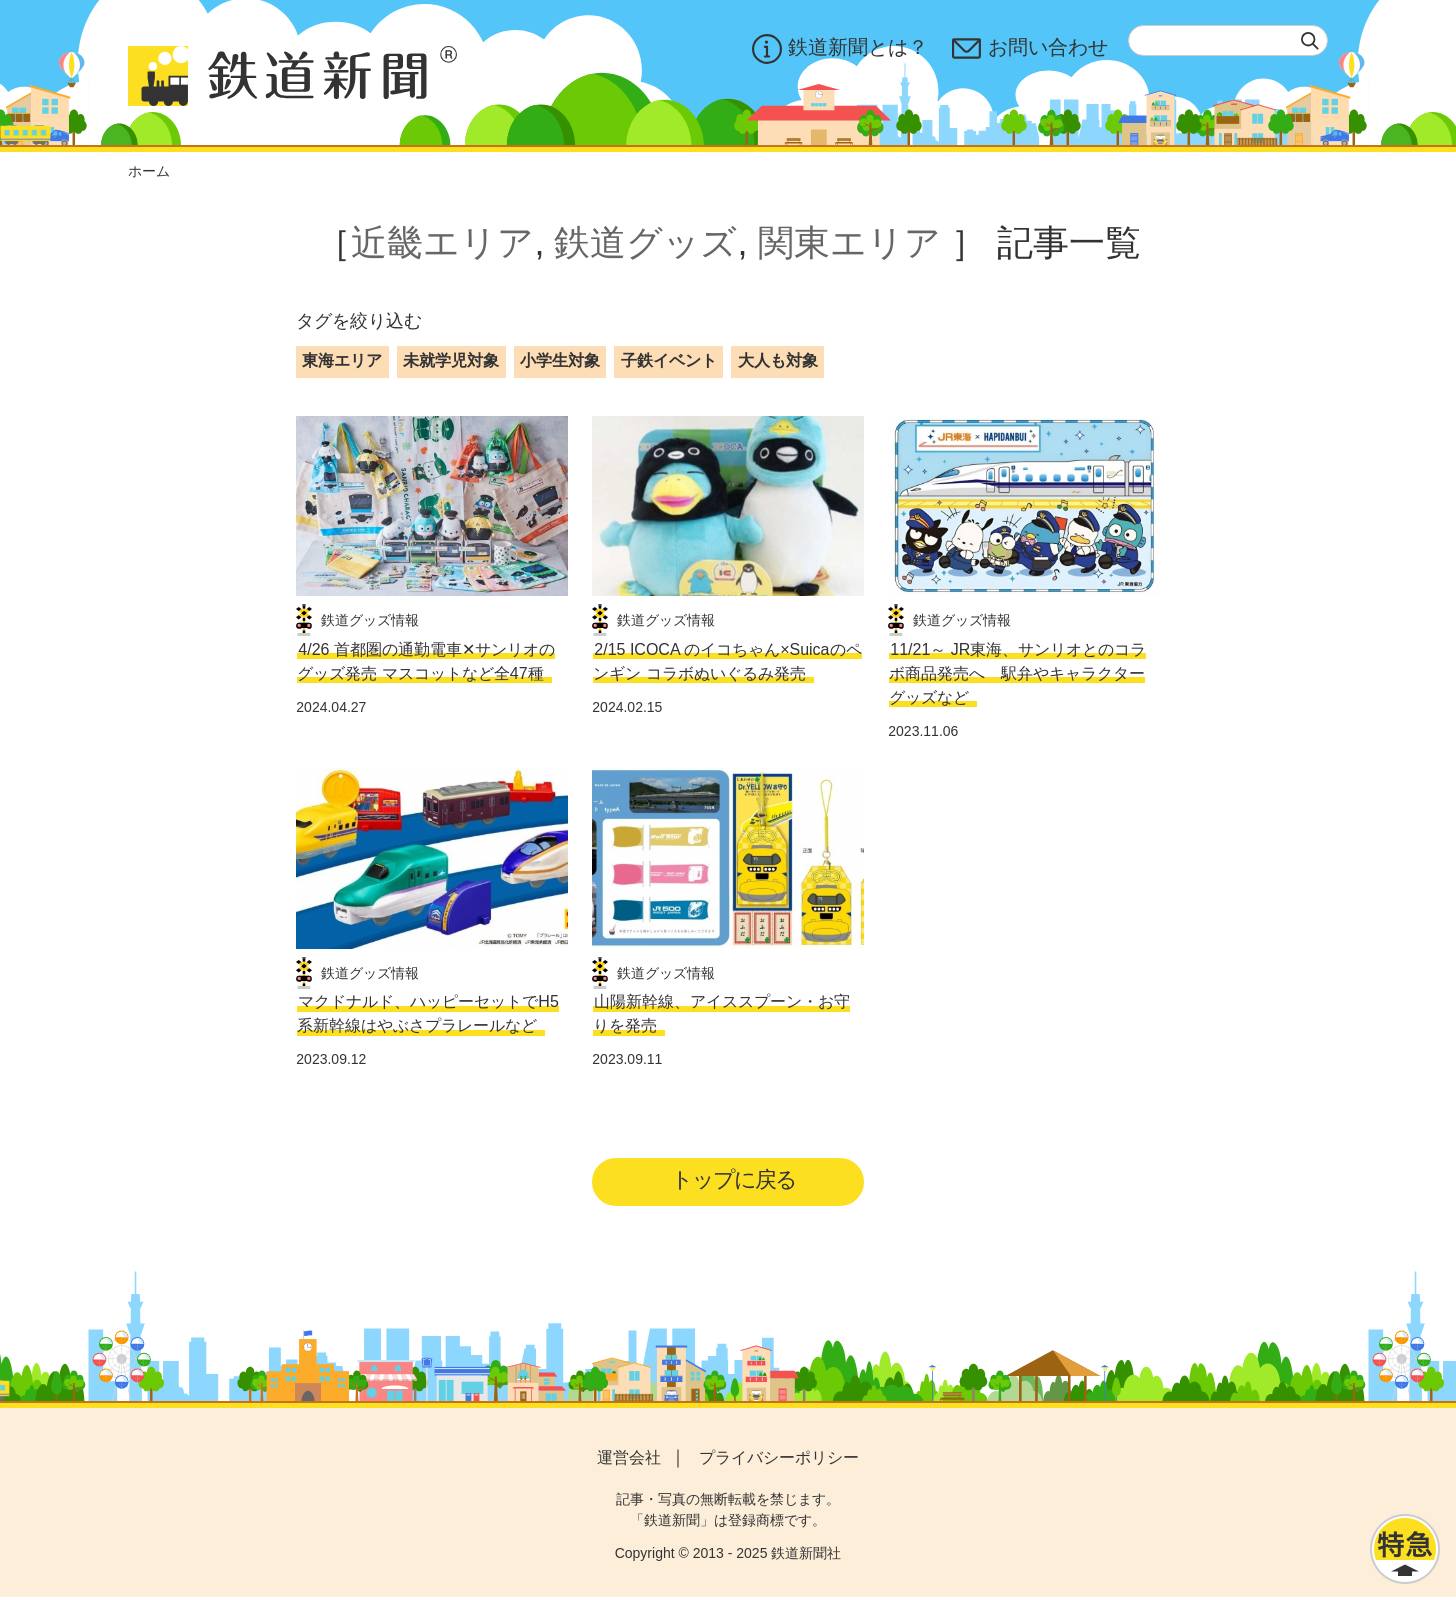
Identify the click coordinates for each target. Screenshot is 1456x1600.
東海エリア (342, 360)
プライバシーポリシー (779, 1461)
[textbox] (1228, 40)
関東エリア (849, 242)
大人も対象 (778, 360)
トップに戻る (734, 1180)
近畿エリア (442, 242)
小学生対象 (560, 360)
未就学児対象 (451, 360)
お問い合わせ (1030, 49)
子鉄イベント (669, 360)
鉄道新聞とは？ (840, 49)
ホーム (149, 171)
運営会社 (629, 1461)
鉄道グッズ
────
**Do this**
Write out every line of the data above again, changing nothing except that each coordinate in the answers is offset by adding 92 to it. Leave the picture out of your answer.

**Written solution**
Identify the click coordinates for each target. Screenshot is 1456x1600.
東海エリア (434, 452)
プライバシーポリシー (871, 1553)
[textbox] (1320, 132)
関東エリア (941, 334)
大人も対象 (870, 452)
トップに戻る (826, 1272)
近畿エリア (534, 334)
小学生対象 (652, 452)
未就学児対象 (543, 452)
お問い合わせ (1122, 141)
子鉄イベント (761, 452)
鉄道新聞とは？ (932, 141)
ホーム (241, 263)
運営会社 (721, 1553)
鉄道グッズ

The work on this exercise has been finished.